Stored entries:

_ _ _ _ _ _ _

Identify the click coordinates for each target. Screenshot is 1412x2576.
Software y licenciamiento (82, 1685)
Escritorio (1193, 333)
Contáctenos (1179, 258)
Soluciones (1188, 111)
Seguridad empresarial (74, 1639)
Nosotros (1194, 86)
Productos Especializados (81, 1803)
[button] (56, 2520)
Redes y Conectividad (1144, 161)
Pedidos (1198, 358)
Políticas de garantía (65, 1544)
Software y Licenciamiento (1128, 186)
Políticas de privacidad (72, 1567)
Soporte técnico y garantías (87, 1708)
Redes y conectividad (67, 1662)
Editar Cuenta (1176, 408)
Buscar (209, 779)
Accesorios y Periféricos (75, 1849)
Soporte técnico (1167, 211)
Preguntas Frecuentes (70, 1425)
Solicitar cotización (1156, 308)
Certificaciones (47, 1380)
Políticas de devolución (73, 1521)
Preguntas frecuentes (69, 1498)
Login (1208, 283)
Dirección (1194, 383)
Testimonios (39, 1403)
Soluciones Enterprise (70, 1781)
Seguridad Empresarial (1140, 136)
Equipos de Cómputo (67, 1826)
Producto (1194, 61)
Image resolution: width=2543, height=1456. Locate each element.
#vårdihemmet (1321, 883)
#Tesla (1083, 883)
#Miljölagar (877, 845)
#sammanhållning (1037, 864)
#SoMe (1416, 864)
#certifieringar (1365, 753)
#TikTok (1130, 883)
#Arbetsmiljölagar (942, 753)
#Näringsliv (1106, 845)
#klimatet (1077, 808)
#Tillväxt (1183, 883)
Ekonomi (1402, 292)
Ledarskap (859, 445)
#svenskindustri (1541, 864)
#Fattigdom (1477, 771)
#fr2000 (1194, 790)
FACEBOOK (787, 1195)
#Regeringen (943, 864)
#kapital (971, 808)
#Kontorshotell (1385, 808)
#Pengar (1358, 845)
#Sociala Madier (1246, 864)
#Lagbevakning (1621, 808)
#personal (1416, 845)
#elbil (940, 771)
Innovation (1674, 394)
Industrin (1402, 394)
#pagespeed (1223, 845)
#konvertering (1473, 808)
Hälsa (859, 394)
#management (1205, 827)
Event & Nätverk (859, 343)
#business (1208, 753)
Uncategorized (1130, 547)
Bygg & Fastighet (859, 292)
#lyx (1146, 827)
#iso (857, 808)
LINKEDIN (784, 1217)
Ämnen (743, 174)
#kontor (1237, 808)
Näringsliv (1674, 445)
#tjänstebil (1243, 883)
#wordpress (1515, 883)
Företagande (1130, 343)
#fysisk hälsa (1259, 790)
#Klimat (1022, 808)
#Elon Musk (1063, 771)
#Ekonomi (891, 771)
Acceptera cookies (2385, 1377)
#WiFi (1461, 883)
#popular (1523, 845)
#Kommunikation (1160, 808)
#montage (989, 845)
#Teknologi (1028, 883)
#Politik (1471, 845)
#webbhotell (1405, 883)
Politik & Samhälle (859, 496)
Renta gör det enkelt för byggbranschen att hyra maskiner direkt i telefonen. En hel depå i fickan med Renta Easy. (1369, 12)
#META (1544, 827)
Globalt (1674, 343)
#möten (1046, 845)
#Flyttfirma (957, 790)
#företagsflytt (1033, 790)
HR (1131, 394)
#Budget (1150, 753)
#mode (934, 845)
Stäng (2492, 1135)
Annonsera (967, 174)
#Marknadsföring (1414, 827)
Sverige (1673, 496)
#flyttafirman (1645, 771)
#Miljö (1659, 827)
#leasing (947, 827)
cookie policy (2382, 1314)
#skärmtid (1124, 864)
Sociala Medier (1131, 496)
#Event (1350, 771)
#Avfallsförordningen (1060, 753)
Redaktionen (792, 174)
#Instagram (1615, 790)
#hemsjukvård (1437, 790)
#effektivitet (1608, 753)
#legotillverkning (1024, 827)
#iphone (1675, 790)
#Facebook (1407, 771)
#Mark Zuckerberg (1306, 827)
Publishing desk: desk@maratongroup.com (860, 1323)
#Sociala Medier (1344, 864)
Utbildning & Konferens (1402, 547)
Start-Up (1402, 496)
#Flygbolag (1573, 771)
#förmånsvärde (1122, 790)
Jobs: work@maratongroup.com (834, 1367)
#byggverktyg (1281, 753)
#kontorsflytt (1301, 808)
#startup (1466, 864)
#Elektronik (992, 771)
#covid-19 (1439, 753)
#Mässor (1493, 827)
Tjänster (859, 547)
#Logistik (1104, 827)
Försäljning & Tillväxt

_ _ _ _ _ _ _

__About this task__: Give back the records word for word. Start at the first line, end at the line containing "Login (1208, 283)", and include both.

__Task answer__:
Identify the click coordinates for each target. Screenshot is 1412x2576.
Software y licenciamiento (82, 1685)
Escritorio (1193, 333)
Contáctenos (1179, 258)
Soluciones (1188, 111)
Seguridad empresarial (74, 1639)
Nosotros (1194, 86)
Productos Especializados (81, 1803)
[button] (56, 2520)
Redes y Conectividad (1144, 161)
Pedidos (1198, 358)
Políticas de garantía (65, 1544)
Software y Licenciamiento (1128, 186)
Políticas de privacidad (72, 1567)
Soporte técnico y garantías (87, 1708)
Redes y conectividad (67, 1662)
Editar Cuenta (1176, 408)
Buscar (209, 779)
Accesorios y Periféricos (75, 1849)
Soporte técnico (1167, 211)
Preguntas Frecuentes (70, 1425)
Solicitar cotización (1156, 308)
Certificaciones (47, 1380)
Políticas de devolución (73, 1521)
Preguntas frecuentes (69, 1498)
Login (1208, 283)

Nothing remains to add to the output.